Consignes.
1: D'après l'article sur Cassandre Prosper, en quel mois la joueuse a-t-elle accepté l'offre de l'Université Notre Dame ?
2: Énumérez toutes les mentions du crédit photo de l'article sur Cassandre Prosper.
3: Poursuivez l'article sur Cassandre Prosper à partir de sa dernière phrase.

Texte fourni.
● ● ● ● ● ● ●

Un premier March Madness à 17 ans pour la prodige québécoise Cassandre Prosper
Cassandre Prosper tente de dribbler face à la garde des Cavaliers de l'Université de Virginie dans un match de Notre Dame à South Bend, en Indiana, disputé en janvier.
Photo : Reuters / USA Today Sports/Matt Cashore
Cassandre Prosper se pince encore. À 17 ans, elle devrait encore être au secondaire, mais cette semaine, elle disputera son premier championnat universitaire de basketball féminin, le March Madness, à peine deux mois après son arrivée sur le mythique campus de l’Université Notre Dame.
Je suis tellement excitée, j’ai tellement hâte. C’est fou pour moi de penser que je vais être au March Madness et que j’étais au secondaire il y a deux mois. C’est juste fou
, raconte-t-elle, assise dans un auditorium de Notre Dame où elle vient de terminer une séance vidéo avec ses coéquipières.
Tout est allé très vite pour l’adolescente depuis qu’elle a accepté l’offre de la réputée institution de l'Indiana en novembre de faire le bond dès cette année au niveau universitaire, alors que la saison des Fighting Irish était déjà commencée.

● ● ● ● ● ● ●

Données fournies.
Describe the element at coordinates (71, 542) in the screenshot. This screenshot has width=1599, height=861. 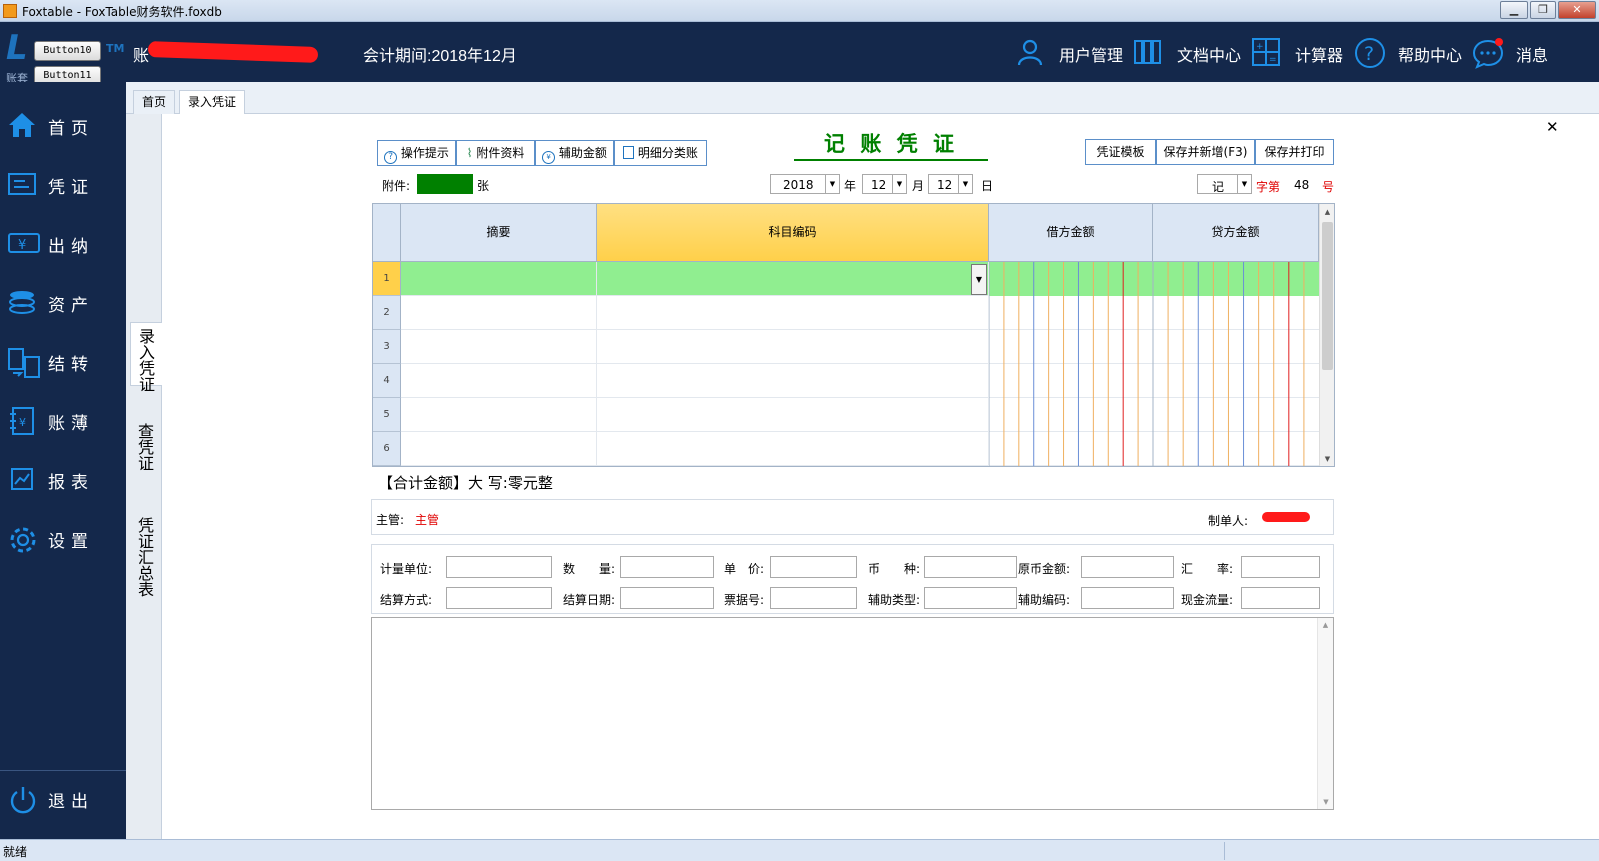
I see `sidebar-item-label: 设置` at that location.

● ● ● ● ● ● ●

Réponses fournies.
1: En novembre.

2: Reuters, USA Today Sports, Matt Cashore

3:
Puisque sa scolarité se terminait avec ses derniers examens le 22 décembre, la jeune pépite de Rosemère pouvait choisir entre terminer calmement sa saison à l’Académie Capital Courts d’Ottawa, puis amorcer sa carrière dans la NCAA au début de l’automne prochain en même temps que ses coéquipières, ou faire le saut immédiatement aux États-Unis.
Après avoir été nommée joueuse de l’année au pays, joueuse par excellence du match des étoiles canadiennes et joueuse par excellence du tournoi Basketball sans frontière organisé par la NBA, et même avoir été invitée à son premier camp senior avec l’équipe nationale canadienne, et tout ça uniquement l’an dernier, Cassandre Prosper n’avait plus rien à prouver au niveau secondaire.
Le 26 décembre, elle débarquait donc à son premier entraînement à Notre Dame.
Les filles m’ont vraiment bien accueillie, toutes mes coéquipières, les entraîneurs. Je me sentais tellement bien, raconte-t-elle. Je me suis ajustée vraiment plus facilement que je pensais. Il y a tellement de nouveaux jeux à apprendre, mais je suis presque complètement ajustée.
Trois jours plus tard, elle foulait le terrain pour la première fois. Pour quatre minutes de jeu seulement, mais la glace était brisée.
Puis, pour amorcer l’année avec fracas, le 1er janvier elle jouait son premier match à domicile et déjà son entraîneuse l’utilisait davantage : 17 minutes de jeu, 7 points, 9 rebonds.
Et surtout, elle vivait un premier contact avec la foule de l’Université Notre Dame, nombreuse et passionnée, entassée dans le Pavillon Purcell. En Indiana, le basketball universitaire est roi.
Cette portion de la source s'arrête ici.